Lula veta reconhecimento do estágio como experiência profissional
Medida dificulta comprovação de experiência para estudantes e gera questionamentos sobre o silêncio dos sindicatos ligados à CUT
Por PORTAL MEGAVAREJO
Publicado em 19/05/2026 13:11
Política
Agência Brasil/EBC

O presidente Luiz Inácio Lula da Silva vetou o projeto de lei que reconhecia o estágio como experiência profissional válida para concursos públicos, decisão que tem gerado críticas e preocupações, especialmente entre estudantes que dependem dessa comprovação para avançar no mercado de trabalho. O veto, publicado no Diário Oficial da União no dia 11 de maio, argumenta que o projeto desconsidera o caráter pedagógico do estágio e compromete a autonomia dos entes federativos ao centralizar a regulamentação no presidente da República. No entanto, essa medida pode dificultar ainda mais a vida dos estudantes que buscam seu primeiro emprego, pois o estágio é uma das poucas formas de adquirir experiência prática.

Para muitos jovens, o estágio é a principal porta de entrada no mercado de trabalho, permitindo o desenvolvimento de habilidades e o contato com o ambiente profissional. Ao não reconhecer esse período como experiência válida, o veto cria uma barreira adicional para esses estudantes, que já enfrentam dificuldades para comprovar experiência em concursos públicos e processos seletivos. Essa decisão pode desestimular a participação em estágios, prejudicando a formação prática e limitando as oportunidades de crescimento profissional para milhares de jovens em todo o país.

Além disso, a justificativa do governo de que a regulamentação do estágio como experiência profissional comprometeria a autonomia dos entes federativos e a independência dos Poderes levanta questionamentos sobre prioridades. Afinal, por que uma medida que visa facilitar a inserção dos jovens no mercado de trabalho é vista como uma ameaça institucional? E mais: diante da importância do tema para a juventude e o futuro do país, chama atenção o silêncio dos sindicatos de trabalhadores ligados à Central Única dos Trabalhadores (CUT), que historicamente defendem os direitos dos trabalhadores. Por que esses sindicatos não se manifestaram contra o veto, que afeta diretamente a base jovem e estudantil?

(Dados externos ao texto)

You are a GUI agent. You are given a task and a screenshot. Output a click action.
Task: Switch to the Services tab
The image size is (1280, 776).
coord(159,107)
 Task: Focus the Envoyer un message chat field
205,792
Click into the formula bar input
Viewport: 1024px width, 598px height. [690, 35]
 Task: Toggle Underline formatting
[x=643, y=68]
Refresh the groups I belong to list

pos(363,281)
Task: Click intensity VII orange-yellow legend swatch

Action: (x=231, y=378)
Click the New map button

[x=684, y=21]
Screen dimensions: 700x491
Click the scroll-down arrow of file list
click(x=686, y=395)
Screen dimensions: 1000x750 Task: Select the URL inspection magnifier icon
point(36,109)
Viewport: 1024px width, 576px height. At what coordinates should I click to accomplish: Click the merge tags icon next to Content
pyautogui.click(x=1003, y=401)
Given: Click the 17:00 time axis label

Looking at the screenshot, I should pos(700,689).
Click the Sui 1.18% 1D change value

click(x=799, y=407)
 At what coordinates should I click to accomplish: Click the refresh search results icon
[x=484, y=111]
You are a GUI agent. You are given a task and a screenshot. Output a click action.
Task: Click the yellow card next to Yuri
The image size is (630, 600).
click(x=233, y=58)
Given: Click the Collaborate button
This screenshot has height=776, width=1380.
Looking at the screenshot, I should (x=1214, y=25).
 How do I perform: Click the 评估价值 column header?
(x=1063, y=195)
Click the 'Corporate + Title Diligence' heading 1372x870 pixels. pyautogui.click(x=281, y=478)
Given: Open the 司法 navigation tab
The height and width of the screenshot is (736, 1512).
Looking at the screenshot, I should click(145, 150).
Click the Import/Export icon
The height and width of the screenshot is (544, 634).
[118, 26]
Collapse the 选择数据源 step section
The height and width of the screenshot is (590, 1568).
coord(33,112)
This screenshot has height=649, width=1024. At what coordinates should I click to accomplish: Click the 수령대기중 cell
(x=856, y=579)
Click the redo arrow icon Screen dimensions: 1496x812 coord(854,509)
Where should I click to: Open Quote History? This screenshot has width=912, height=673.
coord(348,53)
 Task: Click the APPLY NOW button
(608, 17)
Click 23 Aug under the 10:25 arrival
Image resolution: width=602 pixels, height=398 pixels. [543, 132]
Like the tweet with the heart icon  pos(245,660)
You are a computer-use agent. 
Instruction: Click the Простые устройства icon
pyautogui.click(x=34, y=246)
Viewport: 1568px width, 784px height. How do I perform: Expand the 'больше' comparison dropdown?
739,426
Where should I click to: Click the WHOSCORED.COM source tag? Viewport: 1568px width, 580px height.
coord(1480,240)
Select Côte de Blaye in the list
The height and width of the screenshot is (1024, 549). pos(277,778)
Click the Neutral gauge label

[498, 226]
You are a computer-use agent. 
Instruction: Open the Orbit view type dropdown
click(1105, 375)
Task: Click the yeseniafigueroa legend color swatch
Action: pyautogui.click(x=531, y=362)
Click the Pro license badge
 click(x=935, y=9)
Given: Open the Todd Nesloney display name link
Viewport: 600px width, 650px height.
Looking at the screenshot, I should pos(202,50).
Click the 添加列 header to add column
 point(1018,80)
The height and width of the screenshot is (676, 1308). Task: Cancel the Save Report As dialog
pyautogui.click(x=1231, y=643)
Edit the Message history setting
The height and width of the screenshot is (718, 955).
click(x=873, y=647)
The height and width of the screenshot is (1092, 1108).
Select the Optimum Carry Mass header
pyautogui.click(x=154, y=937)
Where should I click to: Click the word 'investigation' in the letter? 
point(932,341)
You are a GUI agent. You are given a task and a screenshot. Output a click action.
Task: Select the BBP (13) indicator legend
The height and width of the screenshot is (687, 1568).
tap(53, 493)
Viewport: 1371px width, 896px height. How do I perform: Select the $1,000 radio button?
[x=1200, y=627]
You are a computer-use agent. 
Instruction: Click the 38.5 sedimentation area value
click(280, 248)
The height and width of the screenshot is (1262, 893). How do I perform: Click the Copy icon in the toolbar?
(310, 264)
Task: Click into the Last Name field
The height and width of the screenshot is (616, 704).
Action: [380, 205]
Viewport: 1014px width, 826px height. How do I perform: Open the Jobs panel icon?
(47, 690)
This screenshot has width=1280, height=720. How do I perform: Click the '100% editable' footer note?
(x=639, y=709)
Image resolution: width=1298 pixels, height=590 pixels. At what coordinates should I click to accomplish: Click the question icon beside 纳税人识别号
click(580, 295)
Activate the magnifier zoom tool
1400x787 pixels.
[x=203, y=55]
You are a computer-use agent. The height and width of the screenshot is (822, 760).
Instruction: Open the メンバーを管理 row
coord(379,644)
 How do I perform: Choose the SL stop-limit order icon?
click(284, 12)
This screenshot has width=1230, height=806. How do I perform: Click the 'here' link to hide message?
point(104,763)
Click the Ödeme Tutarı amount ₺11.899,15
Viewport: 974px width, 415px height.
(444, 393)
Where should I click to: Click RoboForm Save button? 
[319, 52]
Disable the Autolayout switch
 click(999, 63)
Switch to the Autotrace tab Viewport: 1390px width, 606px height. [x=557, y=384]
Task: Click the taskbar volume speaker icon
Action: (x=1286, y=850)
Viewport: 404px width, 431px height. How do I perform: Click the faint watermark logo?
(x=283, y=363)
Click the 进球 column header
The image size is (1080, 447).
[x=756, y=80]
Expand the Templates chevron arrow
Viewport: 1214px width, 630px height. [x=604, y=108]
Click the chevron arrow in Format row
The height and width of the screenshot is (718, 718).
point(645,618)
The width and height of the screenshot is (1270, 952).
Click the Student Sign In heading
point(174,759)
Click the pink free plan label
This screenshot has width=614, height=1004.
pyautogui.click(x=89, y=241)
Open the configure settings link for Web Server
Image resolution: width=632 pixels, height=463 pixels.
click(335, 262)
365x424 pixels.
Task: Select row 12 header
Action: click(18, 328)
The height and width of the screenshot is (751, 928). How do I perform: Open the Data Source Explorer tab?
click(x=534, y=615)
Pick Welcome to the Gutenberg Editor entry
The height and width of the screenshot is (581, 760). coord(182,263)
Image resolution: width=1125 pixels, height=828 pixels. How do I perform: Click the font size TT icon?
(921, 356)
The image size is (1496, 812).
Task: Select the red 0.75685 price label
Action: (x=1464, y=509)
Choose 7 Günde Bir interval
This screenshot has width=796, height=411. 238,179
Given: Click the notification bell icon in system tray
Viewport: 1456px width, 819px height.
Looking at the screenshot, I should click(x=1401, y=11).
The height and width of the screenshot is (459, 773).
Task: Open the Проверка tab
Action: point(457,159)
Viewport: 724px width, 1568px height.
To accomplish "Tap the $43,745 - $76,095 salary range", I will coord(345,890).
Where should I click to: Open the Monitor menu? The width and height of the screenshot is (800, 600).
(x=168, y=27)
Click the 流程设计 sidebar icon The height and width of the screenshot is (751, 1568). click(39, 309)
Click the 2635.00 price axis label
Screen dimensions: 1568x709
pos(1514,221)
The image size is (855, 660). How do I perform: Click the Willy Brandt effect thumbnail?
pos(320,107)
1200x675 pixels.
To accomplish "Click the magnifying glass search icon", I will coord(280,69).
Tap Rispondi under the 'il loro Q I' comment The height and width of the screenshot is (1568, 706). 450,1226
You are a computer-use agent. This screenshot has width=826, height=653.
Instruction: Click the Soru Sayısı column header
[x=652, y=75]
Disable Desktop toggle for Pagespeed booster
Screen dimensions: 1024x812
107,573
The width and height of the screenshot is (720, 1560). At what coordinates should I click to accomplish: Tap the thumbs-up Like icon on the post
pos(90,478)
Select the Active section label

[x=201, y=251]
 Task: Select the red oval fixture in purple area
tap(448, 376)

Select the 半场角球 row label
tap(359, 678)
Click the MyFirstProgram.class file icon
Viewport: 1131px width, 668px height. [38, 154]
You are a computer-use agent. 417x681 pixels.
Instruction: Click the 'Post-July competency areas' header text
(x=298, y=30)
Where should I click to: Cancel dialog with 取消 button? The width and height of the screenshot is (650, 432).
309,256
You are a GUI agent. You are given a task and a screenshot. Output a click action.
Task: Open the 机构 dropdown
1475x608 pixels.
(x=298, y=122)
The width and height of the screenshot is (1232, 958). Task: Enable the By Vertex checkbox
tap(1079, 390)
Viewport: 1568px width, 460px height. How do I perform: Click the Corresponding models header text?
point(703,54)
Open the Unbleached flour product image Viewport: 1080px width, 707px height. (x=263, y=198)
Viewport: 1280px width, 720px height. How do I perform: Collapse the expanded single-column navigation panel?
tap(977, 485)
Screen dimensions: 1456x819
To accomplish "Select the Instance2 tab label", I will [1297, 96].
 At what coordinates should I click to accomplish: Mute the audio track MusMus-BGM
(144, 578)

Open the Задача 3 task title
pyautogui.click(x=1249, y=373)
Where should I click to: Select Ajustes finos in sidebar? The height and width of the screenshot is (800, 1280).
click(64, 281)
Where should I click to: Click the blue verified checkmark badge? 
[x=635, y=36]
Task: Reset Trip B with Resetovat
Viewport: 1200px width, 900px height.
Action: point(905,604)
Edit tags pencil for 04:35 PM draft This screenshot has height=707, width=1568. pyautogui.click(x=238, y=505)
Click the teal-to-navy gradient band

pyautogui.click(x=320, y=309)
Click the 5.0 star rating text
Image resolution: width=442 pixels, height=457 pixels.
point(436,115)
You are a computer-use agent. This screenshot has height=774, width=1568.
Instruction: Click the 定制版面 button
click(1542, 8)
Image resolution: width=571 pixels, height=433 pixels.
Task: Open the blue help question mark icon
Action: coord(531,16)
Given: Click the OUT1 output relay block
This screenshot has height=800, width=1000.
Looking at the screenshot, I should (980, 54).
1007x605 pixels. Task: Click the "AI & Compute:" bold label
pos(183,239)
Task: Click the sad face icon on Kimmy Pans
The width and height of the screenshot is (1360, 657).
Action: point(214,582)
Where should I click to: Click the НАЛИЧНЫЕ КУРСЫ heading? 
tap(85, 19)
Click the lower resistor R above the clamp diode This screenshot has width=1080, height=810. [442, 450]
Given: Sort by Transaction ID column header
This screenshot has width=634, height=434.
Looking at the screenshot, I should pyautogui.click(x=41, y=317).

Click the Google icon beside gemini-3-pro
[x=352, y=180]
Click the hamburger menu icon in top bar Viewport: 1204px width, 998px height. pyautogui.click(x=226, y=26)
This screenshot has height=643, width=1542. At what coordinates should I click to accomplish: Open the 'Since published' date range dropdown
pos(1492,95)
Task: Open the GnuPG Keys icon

Esse silêncio dos sindicatos ligados à CUT pode ser interpretado como uma falta de representatividade ou de alinhamento com as demandas dos estudantes e jovens trabalhadores. A ausência de posicionamento público diante de uma medida que dificulta o acesso à experiência profissional levanta dúvidas sobre o compromisso dessas entidades com a defesa dos direitos da juventude trabalhadora. Enquanto isso, os estudantes seguem enfrentando obstáculos para comprovar sua experiência, o que pode comprometer seu futuro profissional e o desenvolvimento do mercado de trabalho no Brasil.